A student studying for a vocabulary test knows the meanings of 12 words from a list of 26 words. If the test contains 10 words from the study list, what is the probability that at least 8 of the words on the test are words that the student knows? (Round your answer to three decimal places.)

I think this is a binomial distribution question.

prob(knows) = 12/26 = 6/13
prob(not know) = 7/13

prob(students knows at least 8 of 10)
= prob(8of10) + prob(9of10) + prob(10of10)
= C(10,8)(6/13)^8 (7/13)^2 + C(10,9) (6/13)^9 (7/13) + C(10,10) (6/10)^10
= (you do the button pushing)

I CAME UP WITH .03802863003057
however that is wrong.
did exactly as mentions above

(45) (.0020590) (.2899408) === .0268644
+
(10) (.0009503) (.5384615) === .00511699
+
(1) (.0060466) === .0060466

PLEASE HELP

Here you have a small population N=26
and two classes of identical objects, known and not known.

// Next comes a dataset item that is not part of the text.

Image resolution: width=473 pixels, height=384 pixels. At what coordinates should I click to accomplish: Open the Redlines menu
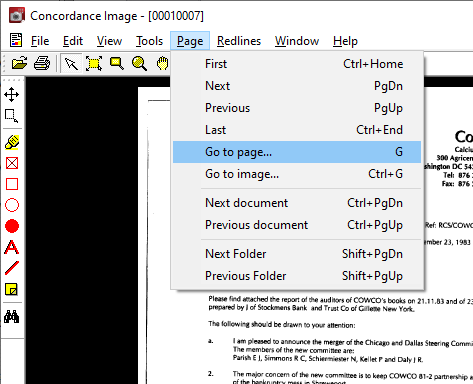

Also, the samples are taken without replacement (we don't get to have the same word tested twice in the same test).

Let
K=number of known words = 12
U=number of unknown words = 26-12=14
k=number of known words in the test (sample)
u=number of unknown words in the test = 10-k

Then
P(k)=C(K,k)C(U,u)/C(K+U,k+u)
and
P(8)=C(12,8)C(14,2)/C(26,10)=63/7429
P(9)=C(12,9)C(14,1)/C(26,10)=56/96577
P(10)=C(12,10)C(14,0)/C(26,10)=6/482885
Sum=337/37145=?

you guys are literally no help at all please get smarter.